No doubt the antis will view the ERAC show as a battle lost, but I’m sure they’ll continue with the ongoing war they insist on waging. I can’t help but think the herp community could be doing more and pulling together ready to strike back as and when required. Firstly Chris Newman and the FBH will certainly incur costs in the course of his work. So joining the FBH will certainly assist him I’m sure. As will making a small donation. 

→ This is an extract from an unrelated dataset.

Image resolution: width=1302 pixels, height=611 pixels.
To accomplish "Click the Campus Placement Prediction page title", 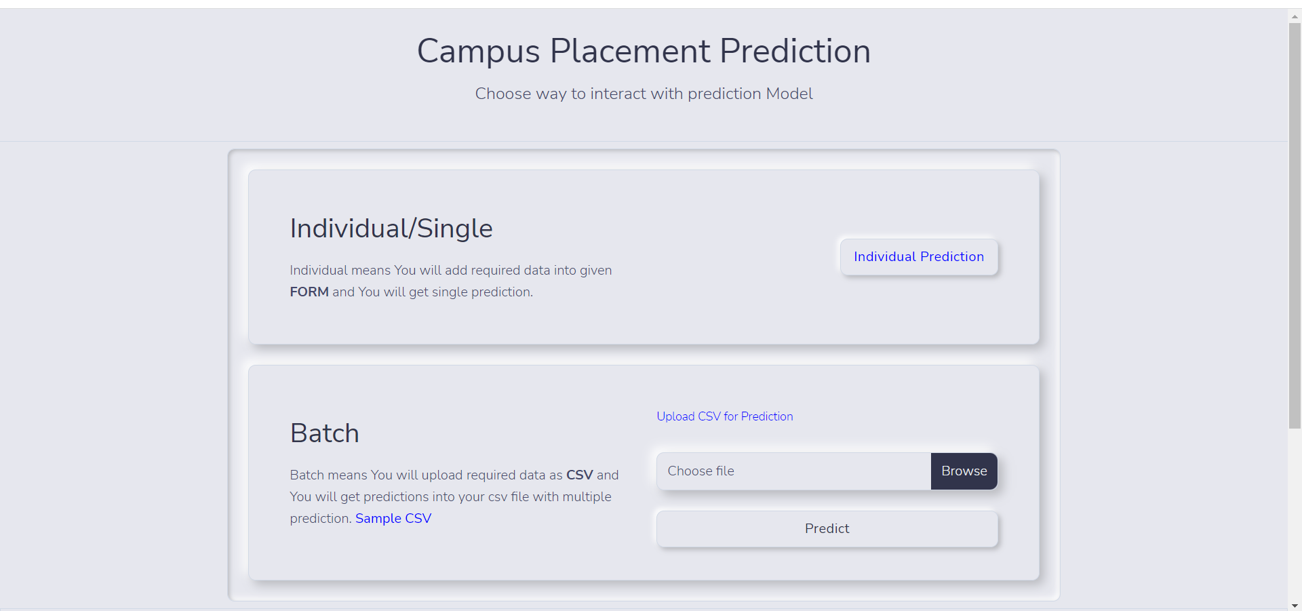I will (644, 51).
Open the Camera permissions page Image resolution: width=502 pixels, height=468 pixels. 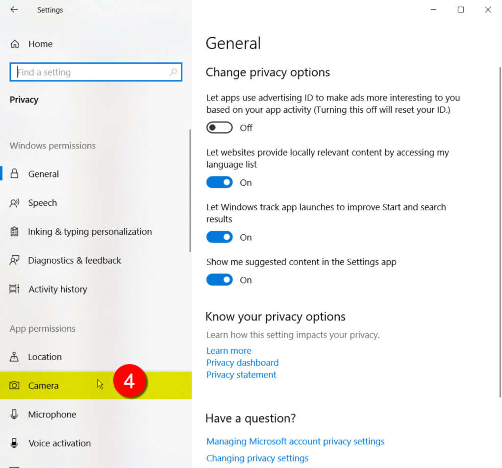coord(43,386)
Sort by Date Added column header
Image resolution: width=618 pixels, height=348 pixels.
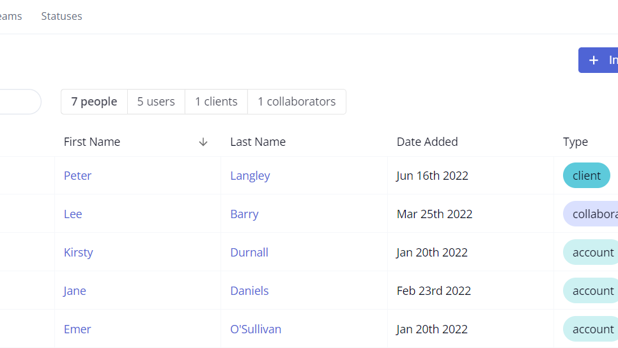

Maybe RFUK and the FBH need to work together, getting members to mention the FBH in their signature with a link to the website to increase awareness? On a forum I used to sponsor, the owner used to raise money for worthy causes. Those who contributed by way of donation had a logo placed by the admin team placed in their signature as way of a thank you, and again to raise awareness of the good cause. Many of the forum members wanted to be seen to be actively supporting the good causes and so made a contribution as they wanted the logo in their sig. Maybe the admin / mods and the FBH could work together on this?

If antis are at future venues talking to the public and handing out propaganda then why don’t the various clubs or FBH produce their own leaflets (Partly funded by the above) stating how all animals are captive bred. Educate the public etc. You could even go as far as to point out the lies and propaganda published by the APA and detail why there are better charities and conservation projects out there to support. Maybe even naming a few and explaining why the public may be better to hand over their hard earned cash to these organisations rather than the animal rights terrorists?

Also I think a FBH Paypal account set up would make it easier for forum members or even lurking members of the public to contribute into the “fighting fund” mentioned by Connie F.

I’m sure other forum members could come up with bigger and better ideas than me. What does everyone else think?


----------



## Ozgi (Jun 1, 2008)

Very good idea. It seems that we, as reptile keepers, seem to just sit back and take this bulls*** propaganda that they put on their website and feed to the media and public.

If we all clubbed together and contributed towards the FBH we may be able to change peoples perceptions on reptiles and reptile keepers.


----------



## Malti (Sep 17, 2009)

what is the FBH's website?


----------



## Malti (Sep 17, 2009)

Can a foreigner become a member of the FBH?


----------



## 955i (Aug 17, 2007)

Have you not read this forum?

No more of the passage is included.